• **Saved data entries**
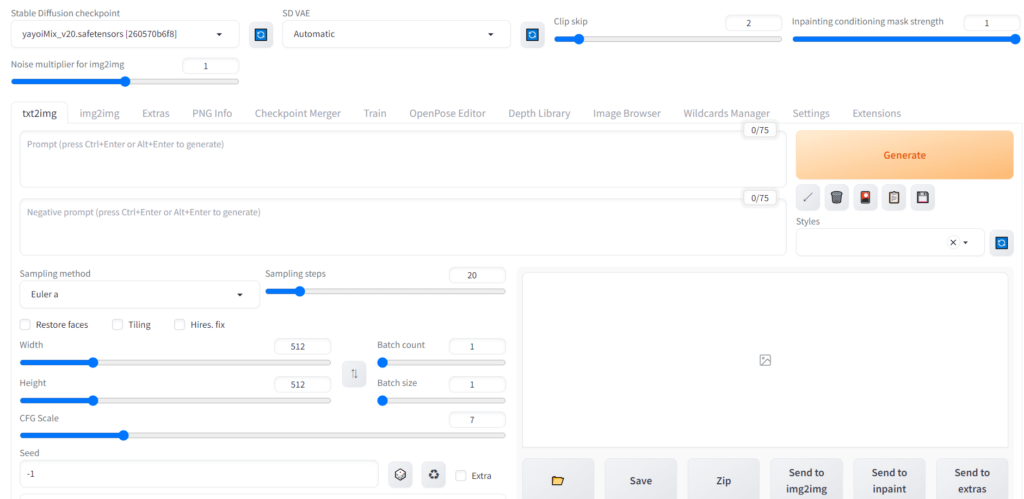Click the CFG Scale slider handle
Image resolution: width=1024 pixels, height=499 pixels.
point(123,435)
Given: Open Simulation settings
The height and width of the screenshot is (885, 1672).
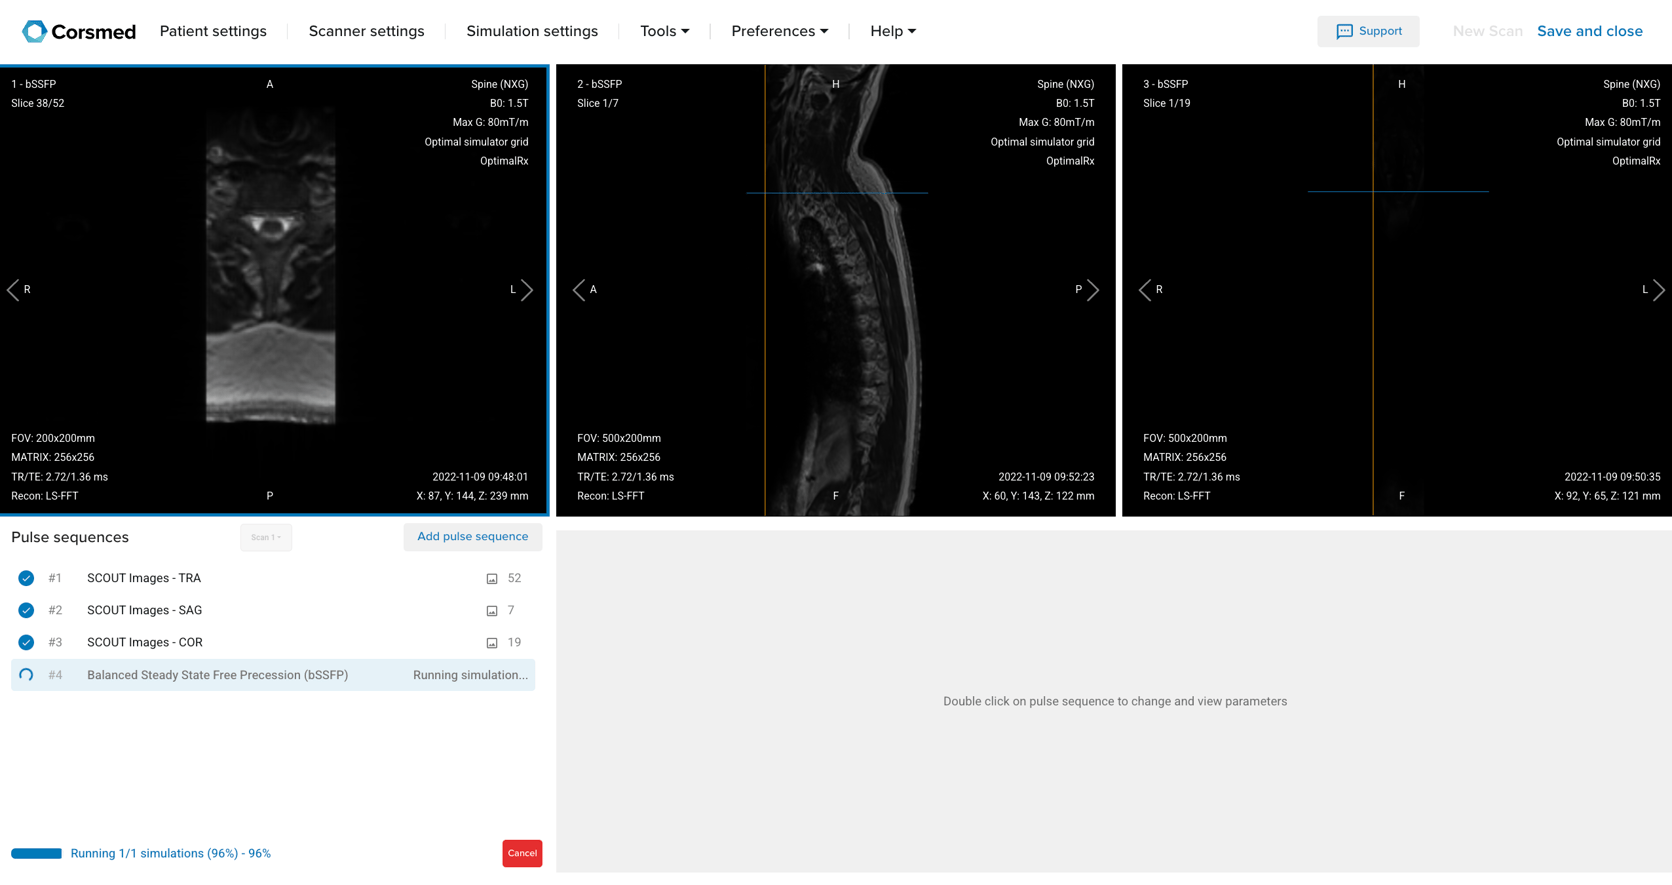Looking at the screenshot, I should 532,31.
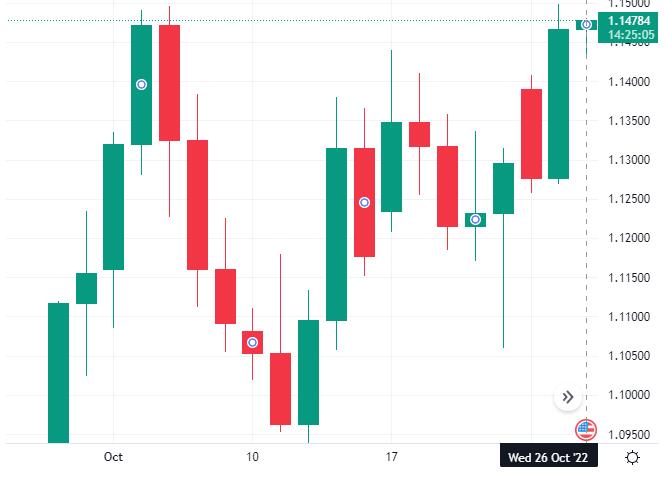The height and width of the screenshot is (479, 664).
Task: Click the Oct label on time axis
Action: (x=113, y=457)
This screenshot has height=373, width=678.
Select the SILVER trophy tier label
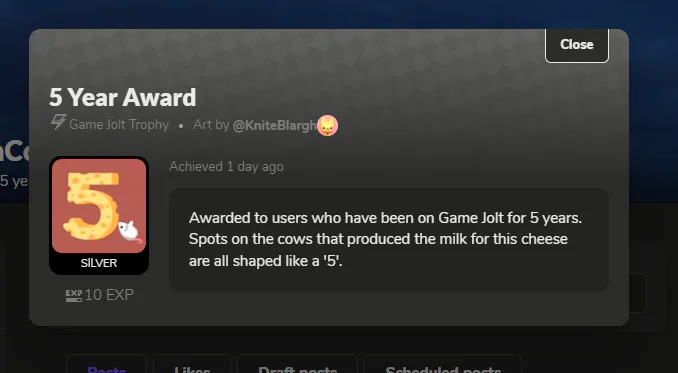pos(99,263)
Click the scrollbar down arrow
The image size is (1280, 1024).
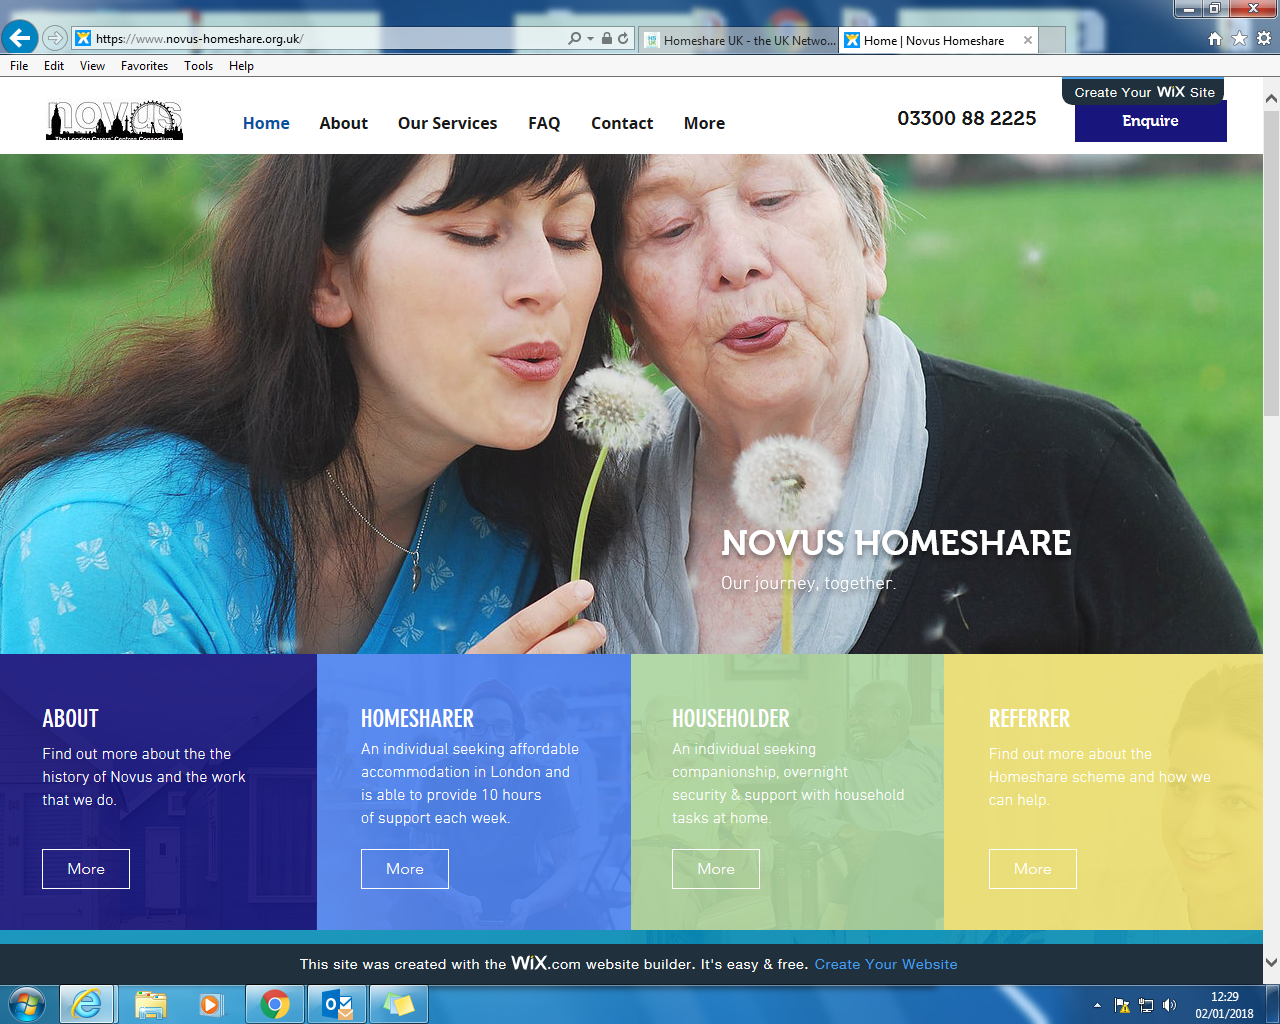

• **What the task asks**
Return verbatim every line from the line containing "Given: Open Simulation settings" to the last line of the entries above, inclusive, and leave out the pictures.

• **Exercise output**
Given: Open Simulation settings
The height and width of the screenshot is (885, 1672).
Looking at the screenshot, I should 532,31.
The height and width of the screenshot is (479, 664).
Task: Click the Oct label on time axis
Action: (x=113, y=457)
This screenshot has height=373, width=678.
Select the SILVER trophy tier label
pos(99,263)
Click the scrollbar down arrow
The image size is (1280, 1024).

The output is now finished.